次に、作業者は、光ファイバに張力を付与しながらホルダ30から光ファイバを取り出し、融着接続点に熱収縮スリーブ73を被せる(S207)。このとき、作業者は、予め光ファイバ(光ケーブルから口出しした光ファイバ)に挿通させた熱収縮スリーブ73を融着接続点に向かって移動させることになる。
図13は、熱収縮スリーブ73を移動させる様子の説明図である。
本実施形態では、図1Aや図4Dに示すように、複数の光ファイバが接着テープ20によって固定されている。接着テープ20の幅は、熱収縮スリーブ73の内径(最大内径)よりも狭いため、接着テープ20で複数の光ファイバを固定した状態で、熱収縮スリーブ73を融着接続点まで移動させることが可能になる。
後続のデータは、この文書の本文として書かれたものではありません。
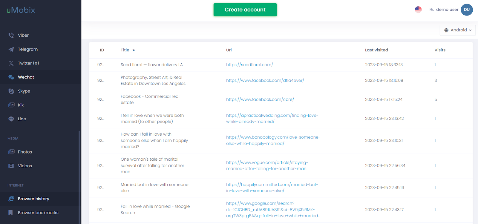Image resolution: width=478 pixels, height=224 pixels.
Task: Click the Viber phone icon in sidebar
Action: (11, 35)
また、本実施形態では、図1Aや図4Dに示すように、接着テープ20が複数の光ファイバを固定するとき、接着テープ20の非接着部22は、接着部21よりも光ファイバの端部の側に配置される。このため、融着接続後には、接着テープ20の非接着部22は、接着部21よりも融着接続点の側に配置される。融着接続後、光ファイバに予め挿通させた熱収縮スリーブ73を融着接続点に向かって移動させるとき、図13に示すように、作業者は、熱収縮スリーブ73を、接着テープ20の接着部21の側から非接着部22の側に向かって移動させる。仮に、熱収縮スリーブ73が非接着部22の側から接着部21の側に向かって移動すると、接着テープ20が熱収縮スリーブ73の内部を通過するときに、非接着部22が捲れ上がってしまい、この結果、接着テープ20が外れるおそれがある。これに対し、本実施形態では、熱収縮スリーブ73が接着テープ20の接着部21の側から非接着部22の側に向かって移動するので、接着テープ20が外れることを抑制できる。
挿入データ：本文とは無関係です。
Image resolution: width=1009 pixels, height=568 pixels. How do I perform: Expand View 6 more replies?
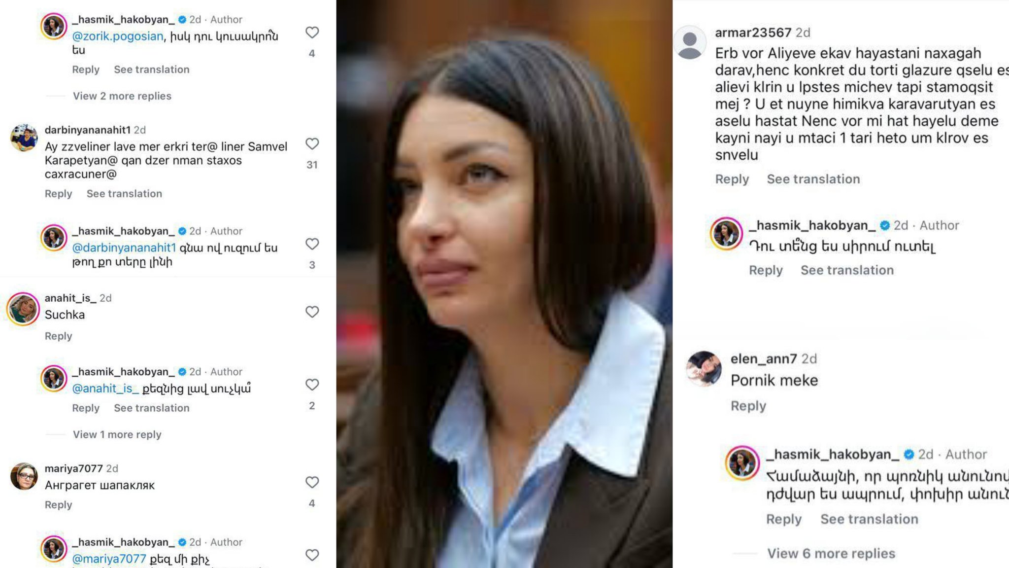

融着接続点に熱収縮スリーブ73を被せた後、作業者は、光ファイバに張力を付与しながら、熱収縮スリーブ73を融着接続機90の加熱部(不図示)に移動させ、加熱部によって熱収縮スリーブ73を加熱する(S208)。これにより、融着接続点が熱収縮スリーブ73によって保護される。本実施形態では、熱収縮スリーブ73の加熱の際に、複数の光ファイバがリボン化された状態であるため(接着テープ20によって複数の光ファイバが整列された状態で維持されているため)、光ファイバが長手方向にずれることが抑制されている。このため、熱収縮スリーブ73の際に特定の光ファイバに張力が集中することを抑制できる。
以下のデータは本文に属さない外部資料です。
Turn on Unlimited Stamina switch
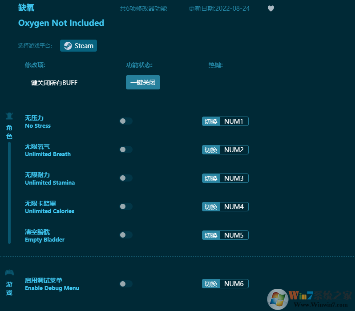(125, 178)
熱収縮スリーブ73の加熱後、作業者は、接着テープ20を外す(S209)。熱収縮スリーブ73の熱収縮後には、接着テープ20が光ファイバから外されても、熱収縮スリーブ73によって複数の光ファイバが整列された状態で維持される。このため、この段階では接着テープ20を外すことは許容される。本実施形態では、接着テープ20が非接着部22を有するため、接着テープ20を外す作業が容易である。なお、仮に接着テープ20の代わりに接着材料として接着剤を使用した場合、接着材料を外せないため、固化した接着材料を光コネクタ70の内部に収容することになる。これに対し、本実施形態のように接着材料として接着テープ20を用いた場合には、光コネクタ70の組み立て前に、接着テープ20を外すことが可能になる。これにより、光コネクタ70に収容される部材を低減できるため、光コネクタ70の小型化を図ることができる。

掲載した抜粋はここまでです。